Minimally an ASI (Artificial Super Intelligence) would:
1. Be able to solve all cognitively demanding tasks humans can solve and tasks humans cannot solve (i.e. develop new science), hence "super" intelligent.
2. Be an actively evolving agent (not a large, static compositional function like today's frontier models)
For me intelligence is a problem solving quality of a living thing, hence point 2. I think it might be the case to become super-intelligent, you need to be an agent interfacing with the world, but feel free to disagree here.
Though, if you accept the above formulation of ASI, then by definition (point 2) it would have goals.

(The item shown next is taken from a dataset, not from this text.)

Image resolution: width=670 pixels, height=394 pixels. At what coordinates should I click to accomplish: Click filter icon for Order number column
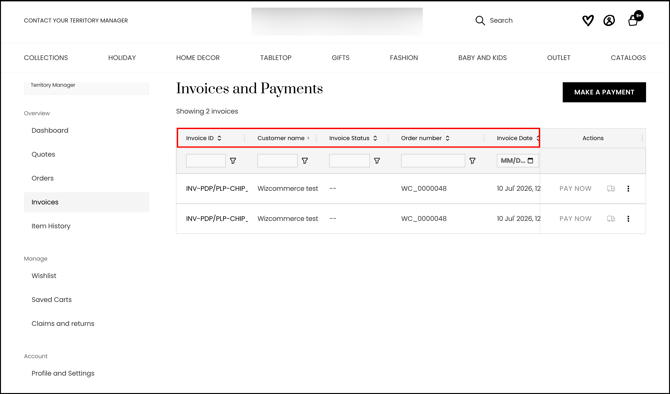pos(472,161)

Then based on point 1, I think it might not be as simple as "If the AI does something in the physical world which we do not like, we sever its connection."
I think a super-intelligence would be able to perform actions that prevent us from doing that, given that it is clever enough.

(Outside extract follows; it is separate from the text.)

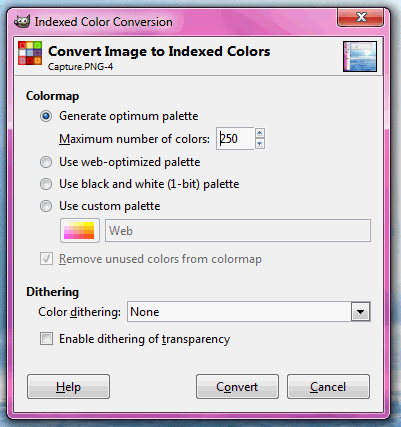Click the Help button
Viewport: 401px width, 427px height.
click(x=68, y=387)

I agree that the definitions are slippery and evolving.
But I cannot make the leap from "super intelligent" to "has access to all the levers of social and physical systems control" without the explicit, costly, and ongoing, effort of humans.
I also struggle with the conflation of "intelligent" and "has free will". Intelligent humans will argue that not even humans have free will. But assuming we do, when our free will contradicts the social structure, society reacts.
I see no reason to believe that the emergent properties of a highly complex system will include free will. Or curiosity, or a sense of humor. Or a soul. Or goals, or a concept of pleasure or pain, etc. And I think it's possible to be "intelligent" and even "sentient" (whatever that means) without those traits.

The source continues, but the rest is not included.